Noelia estuvo varios minutos aferrada a su cuerpo, llorando, tratando de encontrar sentido a todo lo que había pasado. Pero el olor del humo la puso en alerta. El fuego ya había alcanzado la extensa librería de Carlos y las llamas, avivadas por el viento que entraba por la ventana rota, se extendían con rapidez. Noelia, vestida solo con la toalla, asustada, pensó en tirar del cuerpo de Carlos y salvarlo de las llamas, pero pesaba demasiado y no podía dejar a Quino. Le dio un último beso de despedida en los labios y corrió con el niño en brazos hacia la salida. Trató de abrir el cerrojo de la puerta principal a oscuras, pero no lograba calmar el temblor de sus manos.
«Vamos a morir quemados por no poder abrir una puta cerradura… ¡Cálmate!».
El humo envolvía su cuerpo, cegándola y haciéndole toser, pero al final consiguió descorrer el cerrojo y salir al pasillo exterior. Copérnico saltó detrás de ella y Noelia estuvo a punto de ir tras él, pero se le ocurrió que el maniaco podría estar esperándola abajo. Miró al interior de la casa y vio el revólver que había soltado cerca de la puerta. Tomó el arma y corrió escaleras abajo con Quino en brazos, pidiendo auxilio para alertar a los vecinos del fuego.

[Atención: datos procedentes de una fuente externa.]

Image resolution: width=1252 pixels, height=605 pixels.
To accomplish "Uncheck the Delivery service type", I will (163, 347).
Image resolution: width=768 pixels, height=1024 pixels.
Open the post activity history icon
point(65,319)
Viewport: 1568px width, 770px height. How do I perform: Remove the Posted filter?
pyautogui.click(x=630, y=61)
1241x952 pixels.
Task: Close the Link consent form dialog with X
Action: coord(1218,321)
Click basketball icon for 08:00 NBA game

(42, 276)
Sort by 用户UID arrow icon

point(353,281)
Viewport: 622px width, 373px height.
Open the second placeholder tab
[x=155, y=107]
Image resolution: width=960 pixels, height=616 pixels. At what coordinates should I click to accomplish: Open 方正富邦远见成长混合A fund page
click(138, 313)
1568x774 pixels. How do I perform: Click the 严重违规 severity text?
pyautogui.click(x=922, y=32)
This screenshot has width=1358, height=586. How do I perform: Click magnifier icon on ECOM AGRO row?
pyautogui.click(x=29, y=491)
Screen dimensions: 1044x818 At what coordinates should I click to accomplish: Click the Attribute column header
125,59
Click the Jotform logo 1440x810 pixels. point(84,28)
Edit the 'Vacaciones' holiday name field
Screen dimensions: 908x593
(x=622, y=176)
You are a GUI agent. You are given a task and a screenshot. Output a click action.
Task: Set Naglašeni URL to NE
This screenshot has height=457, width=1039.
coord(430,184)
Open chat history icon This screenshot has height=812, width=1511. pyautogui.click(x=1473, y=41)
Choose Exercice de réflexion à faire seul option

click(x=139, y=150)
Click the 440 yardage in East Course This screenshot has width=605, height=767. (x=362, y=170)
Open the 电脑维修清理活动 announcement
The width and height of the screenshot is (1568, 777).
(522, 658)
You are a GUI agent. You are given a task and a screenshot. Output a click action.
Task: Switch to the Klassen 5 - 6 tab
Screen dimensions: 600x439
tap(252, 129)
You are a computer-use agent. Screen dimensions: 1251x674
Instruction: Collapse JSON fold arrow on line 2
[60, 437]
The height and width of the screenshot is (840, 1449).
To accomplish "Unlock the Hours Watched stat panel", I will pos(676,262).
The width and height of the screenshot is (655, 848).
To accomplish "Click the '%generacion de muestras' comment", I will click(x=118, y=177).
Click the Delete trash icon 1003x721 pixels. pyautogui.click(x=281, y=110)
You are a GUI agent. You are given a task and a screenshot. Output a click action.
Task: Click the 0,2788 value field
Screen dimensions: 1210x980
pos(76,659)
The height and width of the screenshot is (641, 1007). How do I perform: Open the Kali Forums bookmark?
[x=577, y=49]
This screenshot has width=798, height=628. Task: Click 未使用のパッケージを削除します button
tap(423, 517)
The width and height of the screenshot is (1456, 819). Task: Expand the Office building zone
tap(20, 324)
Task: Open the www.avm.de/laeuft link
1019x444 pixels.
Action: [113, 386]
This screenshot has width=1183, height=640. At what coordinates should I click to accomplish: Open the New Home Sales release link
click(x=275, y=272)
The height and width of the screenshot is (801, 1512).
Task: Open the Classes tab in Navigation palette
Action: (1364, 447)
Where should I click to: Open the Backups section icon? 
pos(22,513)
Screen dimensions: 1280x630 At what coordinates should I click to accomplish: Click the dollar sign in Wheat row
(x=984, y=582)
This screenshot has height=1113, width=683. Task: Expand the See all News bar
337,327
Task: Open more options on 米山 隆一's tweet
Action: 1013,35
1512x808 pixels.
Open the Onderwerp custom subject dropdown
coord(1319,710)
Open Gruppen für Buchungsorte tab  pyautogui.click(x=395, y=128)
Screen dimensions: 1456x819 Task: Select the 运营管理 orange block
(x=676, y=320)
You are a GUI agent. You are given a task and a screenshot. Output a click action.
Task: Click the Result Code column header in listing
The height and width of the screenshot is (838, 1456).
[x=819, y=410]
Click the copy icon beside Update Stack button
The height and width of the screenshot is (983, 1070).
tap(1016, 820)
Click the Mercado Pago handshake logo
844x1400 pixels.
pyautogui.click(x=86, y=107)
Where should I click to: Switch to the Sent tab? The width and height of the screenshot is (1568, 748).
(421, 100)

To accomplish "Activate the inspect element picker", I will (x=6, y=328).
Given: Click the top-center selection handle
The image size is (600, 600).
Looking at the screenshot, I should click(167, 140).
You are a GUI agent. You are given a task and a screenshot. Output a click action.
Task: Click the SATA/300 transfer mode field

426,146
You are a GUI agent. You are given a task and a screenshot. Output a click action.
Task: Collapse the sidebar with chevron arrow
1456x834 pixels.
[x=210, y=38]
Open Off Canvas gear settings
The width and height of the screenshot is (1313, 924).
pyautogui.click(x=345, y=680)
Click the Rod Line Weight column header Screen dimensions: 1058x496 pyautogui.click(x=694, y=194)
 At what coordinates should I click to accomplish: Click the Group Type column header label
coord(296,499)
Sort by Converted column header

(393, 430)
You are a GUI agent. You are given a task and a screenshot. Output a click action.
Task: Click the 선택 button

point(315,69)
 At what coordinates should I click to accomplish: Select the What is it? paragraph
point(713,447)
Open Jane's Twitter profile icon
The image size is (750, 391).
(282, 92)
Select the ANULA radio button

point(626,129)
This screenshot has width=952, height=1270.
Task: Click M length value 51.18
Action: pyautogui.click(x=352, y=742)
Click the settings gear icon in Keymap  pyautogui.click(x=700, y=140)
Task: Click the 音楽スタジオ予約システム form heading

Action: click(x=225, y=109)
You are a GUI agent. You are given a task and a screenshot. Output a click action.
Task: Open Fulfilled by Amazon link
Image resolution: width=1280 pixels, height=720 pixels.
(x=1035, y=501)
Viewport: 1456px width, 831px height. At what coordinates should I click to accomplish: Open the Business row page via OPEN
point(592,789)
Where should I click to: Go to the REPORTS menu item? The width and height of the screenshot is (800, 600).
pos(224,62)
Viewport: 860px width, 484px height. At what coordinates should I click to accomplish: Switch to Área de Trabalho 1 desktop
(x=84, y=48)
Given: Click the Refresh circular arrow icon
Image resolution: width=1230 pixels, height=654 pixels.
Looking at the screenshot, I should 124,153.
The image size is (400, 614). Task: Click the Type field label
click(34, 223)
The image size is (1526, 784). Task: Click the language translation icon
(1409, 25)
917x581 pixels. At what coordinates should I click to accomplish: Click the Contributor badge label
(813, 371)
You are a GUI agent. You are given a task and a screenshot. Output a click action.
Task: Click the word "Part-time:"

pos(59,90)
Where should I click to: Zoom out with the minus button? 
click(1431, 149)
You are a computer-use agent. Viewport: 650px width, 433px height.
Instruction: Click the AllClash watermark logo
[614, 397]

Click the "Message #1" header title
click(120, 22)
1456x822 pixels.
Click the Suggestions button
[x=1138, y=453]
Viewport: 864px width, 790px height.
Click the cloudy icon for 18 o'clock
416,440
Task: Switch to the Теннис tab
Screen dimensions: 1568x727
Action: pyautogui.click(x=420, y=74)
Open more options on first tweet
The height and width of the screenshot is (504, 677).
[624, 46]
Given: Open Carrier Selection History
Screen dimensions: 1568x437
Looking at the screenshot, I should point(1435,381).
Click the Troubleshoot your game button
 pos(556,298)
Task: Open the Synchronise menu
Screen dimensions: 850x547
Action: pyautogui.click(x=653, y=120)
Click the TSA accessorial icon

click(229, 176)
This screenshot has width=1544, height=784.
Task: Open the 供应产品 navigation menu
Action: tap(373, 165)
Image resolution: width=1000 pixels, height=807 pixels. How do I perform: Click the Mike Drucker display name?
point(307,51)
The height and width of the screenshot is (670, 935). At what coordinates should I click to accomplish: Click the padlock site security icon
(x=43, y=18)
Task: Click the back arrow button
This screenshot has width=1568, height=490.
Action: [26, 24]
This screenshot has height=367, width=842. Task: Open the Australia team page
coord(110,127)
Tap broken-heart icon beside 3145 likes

Una vez en la calle, empapada por la lluvia, liberó al pobre niño de las mordazas y lloró abrazada a él mientras contemplaba el fuego y el humo. Entre los papeles que salieron volando en llamas por la ventana estaban las hojas pertenecientes al manuscrito inacabado de Carlos, aquél en el que se contaba la historia de Caraculo y el pasado truculento de la pistola averiada. Una historia que ahora sólo conocía una persona, el propio Ramón Galiano.